Les années 90 vont être celles de la maturation politique et stratégique. Avec certains anciens de Patxa, nous ressentons fortement le besoin de nous former. Pour éviter de perdre trop de temps à apprendre de nos propres erreurs, nous décidons d’étudier les débats, expériences, échecs et réussites de l’histoire du mouvement abertzale et du mouvement ouvrier. Et effectivement, nous avons le sentiment de mûrir et de changer de perspectives. C’est l’époque de Piztu, association quasiment inconnue et qui aura pourtant contribué à bouger pas mal de choses dans le militantisme abertzale d’Iparralde. Piztu s’inscrit pleinement dans la « gauche abertzale » nationale. Les militant.es qui la composons allons, en 2001, nous séparer pour rejoindre l’un ou l’autre des deux camps nés de la scission d’Abertzaleen Batasuna (AB). Mais en attendant, c’est dans Piztu que nous achevons de forger le logiciel radicalo-pragmatique qui va fortement contribuer à donner la plupart des fruits de la suite du parcours retracé ici. Une phrase résume ce que nous saisissons en profondeur au travers de ces formations : la pratique crée la conscience, et non l’inverse. Nous aurons beau déployer toute notre énergie, passer tout notre temps à multiplier les manifestations, les distributions de tracts ou les collages d’affiches réclamant l’indépendance et le socialisme, cela ne permettra pas pour autant aux 90% de la population d’Iparralde non abertzale de le devenir, de bouger d’un iota. D’où la nécessité de concevoir et impulser des dynamiques, des campagnes et luttes de masse qui, sans être forcément révolutionnaires, mettent les gens en mouvement, dans le bon sens.

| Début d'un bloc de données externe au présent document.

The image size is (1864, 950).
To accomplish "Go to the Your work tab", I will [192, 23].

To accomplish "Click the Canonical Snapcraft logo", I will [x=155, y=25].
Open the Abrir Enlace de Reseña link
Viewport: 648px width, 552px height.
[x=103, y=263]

C’est la pratique que va ainsi vivre collectivement cette multitude de gens ; les expériences, relations humaines, apprentissages politiques que cette pratique collective va induire chez chacun d’eux, qui feront évoluer leurs idées, qui vont forger leur conscience. Tout cela nécessite des « portes d’entrées », des organisations et des campagnes de masse, des moyens matériels, du temps et de la planification. Car il faut maintenir ces dynamiques sur du temps long pour qu’elles donnent des fruits, il faut apprendre à créer et gérer des processus d’accumulation des forces, à conquérir « l’hégémonie culturelle ».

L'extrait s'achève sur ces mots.